* _Explore the material_
**1)** In the story about Michael, at what spot did Tina say the joke would be played?
**2)** Write what comes next in the story about Michael and the Halloween Carnival, starting after its final sentence.

Michael was hyperactive, bossy, and athletic—the boy elected team captain and scolded as a smart-alec. His blonde hair curled with unkempt charm above eyes I never dared look into. I never spoke to him, but I watched him, meticulously recording nuances for future innocent imaginings.
One fall day, Michael asked me to the school’s Halloween Carnival. His shyness startled me—I had imagined him to be universally bold and confident. Thrilled to my core, I shared the news with unabashed enthusiasm and pride.
Oddly, my girlfriends weren’t excited for me. Accustomed to them not sharing my joy, I shrugged it off. My date with Michael was all I could talk about for days. My girlfriend’s non-verbal signals went completely over my head.
Then, Tina, an inscrutable and troubled girl, pulled me aside. “You know, Lori, he doesn’t really like you. He asked you as a joke. If you show up at the carnival, he’s going to tell you he was joking in front of his friends. Right by the apple bobbing station. They are all going to bomb you with wet sponges.” Stunned and humiliated, I turned every shade of pink and red.

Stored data

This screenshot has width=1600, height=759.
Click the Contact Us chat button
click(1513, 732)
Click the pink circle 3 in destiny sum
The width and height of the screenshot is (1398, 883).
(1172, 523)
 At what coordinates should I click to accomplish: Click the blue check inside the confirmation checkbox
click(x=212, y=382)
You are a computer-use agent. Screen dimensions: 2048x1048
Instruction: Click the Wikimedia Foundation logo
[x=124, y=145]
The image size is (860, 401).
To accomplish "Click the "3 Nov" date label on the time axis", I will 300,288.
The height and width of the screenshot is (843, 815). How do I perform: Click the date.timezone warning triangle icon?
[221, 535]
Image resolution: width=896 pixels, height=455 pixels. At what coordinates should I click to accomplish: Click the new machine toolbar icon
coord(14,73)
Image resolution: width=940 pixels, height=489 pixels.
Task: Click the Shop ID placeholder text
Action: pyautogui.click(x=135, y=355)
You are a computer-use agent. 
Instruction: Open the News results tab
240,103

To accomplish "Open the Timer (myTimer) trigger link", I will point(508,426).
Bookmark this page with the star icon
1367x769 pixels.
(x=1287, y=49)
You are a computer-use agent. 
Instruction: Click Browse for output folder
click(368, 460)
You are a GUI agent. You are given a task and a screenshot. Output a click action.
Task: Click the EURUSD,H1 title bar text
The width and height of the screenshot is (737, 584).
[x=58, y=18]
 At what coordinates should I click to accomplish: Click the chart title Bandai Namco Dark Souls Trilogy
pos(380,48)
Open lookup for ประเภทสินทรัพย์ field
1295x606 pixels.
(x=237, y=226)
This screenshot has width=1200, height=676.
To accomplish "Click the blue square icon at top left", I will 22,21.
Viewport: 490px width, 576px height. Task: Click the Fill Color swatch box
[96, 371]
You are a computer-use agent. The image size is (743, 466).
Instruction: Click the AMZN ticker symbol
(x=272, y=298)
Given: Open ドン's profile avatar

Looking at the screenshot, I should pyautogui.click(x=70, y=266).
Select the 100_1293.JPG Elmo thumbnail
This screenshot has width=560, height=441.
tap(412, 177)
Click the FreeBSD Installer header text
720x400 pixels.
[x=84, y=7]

* _Answers provided_
**1)** By the apple bobbing station at the carnival.

**2)**
Nevertheless, it made sense. I wondered, why didn’t my best friend warn me? Or any other girls from our circle? Tina belonged to another clique and had a reputation for being unpleasant and rude. Why did I have to hear this from her? For a brief second, I thought she was being nasty, but I realized the truth.
Once I knew, word went around quickly. Michael and his friends mocked me openly. I was most puzzled by my close friends’ reaction, which was, “Well, you should have known,” or silence. The humiliation lasted for days. I did not attend the carnival. I did, however, remain loyal to my friends, even though their reactions puzzled and hurt me. Once I made a friend, I stuck around, always expecting better from them.
The next year Michael continued tormented me—but only when his friends were near. I sat at the back seat out of sheer cussedness. No one was going to tell me where I can sit. Eventually, my parents waged a war to stop the harassment and my hurt dissipated, but memories of the ill-treatment lingered.
When I was seventeen, I won a work-study position as a teacher’s assistant for remedial math. Students ranged from disaffected kids destined for the trades to those with more criminal leanings. All struggled with fractions and percentages. I clicked between desks in slick second-hand boots with heel plates as the teacher zoned out, sipping coffee laced with spirits. When our sotted instructor drifted off, I illustrated fractions with outlandish and off-color stories. We misfits bonded. No one was stupid or less-than here. We simply saw math through a different lens, and all anyone needed was a new prescription.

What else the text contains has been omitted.